TEXT PROVIDED =

2014: Penalty will be $95 per adult, $47.50 per child up to a max of $285 per family OR 1% of household income (household defined as the amount by which an individual’s household income exceeds the applicable filing threshold for the tax year); whichever is greater.

2015: Penalty will be $325 per adult, $162.50 per child up to a max of $975 per family OR 2% of household income (household defined as the amount by which an individual’s household income exceeds the applicable filing threshold for the tax year); whichever is greater.

2016: Penalty will be $695 per adult, $347.50 per child up to a max of $2,085 OR 2.5% of household income (household defined as the amount by which an individual’s household income exceeds the applicable filing threshold for the tax year); whichever is greater.

The penalty for noncompliance cannot exceed the national average premium for bronze-level-qualified health plans offered through exchanges (for the relevant family size). Any penalty that taxpayers are required to pay must be included in their return for the taxable year.

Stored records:
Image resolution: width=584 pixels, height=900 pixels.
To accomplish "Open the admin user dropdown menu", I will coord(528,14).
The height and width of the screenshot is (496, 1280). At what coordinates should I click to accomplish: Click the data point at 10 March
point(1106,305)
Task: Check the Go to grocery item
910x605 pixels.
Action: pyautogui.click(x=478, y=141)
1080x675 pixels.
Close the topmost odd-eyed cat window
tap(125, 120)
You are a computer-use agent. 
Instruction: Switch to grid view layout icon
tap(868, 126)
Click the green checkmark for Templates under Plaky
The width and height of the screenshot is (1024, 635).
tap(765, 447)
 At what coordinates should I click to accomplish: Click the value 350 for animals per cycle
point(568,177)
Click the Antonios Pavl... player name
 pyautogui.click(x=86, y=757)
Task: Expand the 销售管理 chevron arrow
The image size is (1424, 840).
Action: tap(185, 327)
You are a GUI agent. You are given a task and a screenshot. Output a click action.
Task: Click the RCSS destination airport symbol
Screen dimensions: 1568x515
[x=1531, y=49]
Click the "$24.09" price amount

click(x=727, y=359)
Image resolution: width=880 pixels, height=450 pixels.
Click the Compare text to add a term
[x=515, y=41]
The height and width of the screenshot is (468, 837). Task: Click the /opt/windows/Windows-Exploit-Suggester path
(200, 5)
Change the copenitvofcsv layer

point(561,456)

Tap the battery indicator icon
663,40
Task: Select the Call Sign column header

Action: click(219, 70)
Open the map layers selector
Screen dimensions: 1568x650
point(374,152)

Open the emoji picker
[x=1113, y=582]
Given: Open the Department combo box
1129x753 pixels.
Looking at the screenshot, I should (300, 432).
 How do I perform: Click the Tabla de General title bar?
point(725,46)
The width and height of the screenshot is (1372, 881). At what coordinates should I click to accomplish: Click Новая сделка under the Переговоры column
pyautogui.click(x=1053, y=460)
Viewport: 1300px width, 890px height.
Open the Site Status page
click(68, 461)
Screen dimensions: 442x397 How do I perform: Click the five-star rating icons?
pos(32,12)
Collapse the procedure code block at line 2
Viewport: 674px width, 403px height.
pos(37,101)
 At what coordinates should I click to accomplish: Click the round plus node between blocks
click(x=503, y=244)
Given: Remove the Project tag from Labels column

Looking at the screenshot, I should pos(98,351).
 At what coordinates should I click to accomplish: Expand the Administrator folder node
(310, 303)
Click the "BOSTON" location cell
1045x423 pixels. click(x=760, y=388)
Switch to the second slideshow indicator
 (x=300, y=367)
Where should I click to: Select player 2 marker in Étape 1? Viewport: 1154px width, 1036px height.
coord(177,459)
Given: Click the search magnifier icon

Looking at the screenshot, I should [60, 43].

ABOUT THIS TASK =
Using the penalty schedule, explain how a family's penalty for 2015 could be more than the $975 family maximum. Nothing in the stored records is needed here.

TASK OUTPUT =
The $975 maximum limits only the flat per-adult and per-child amounts. The 2015 penalty is whichever is greater: that flat amount or 2% of household income. So when 2% of household income is larger, that higher figure applies, although it still cannot exceed the national average premium for bronze-level qualified health plans for that family size.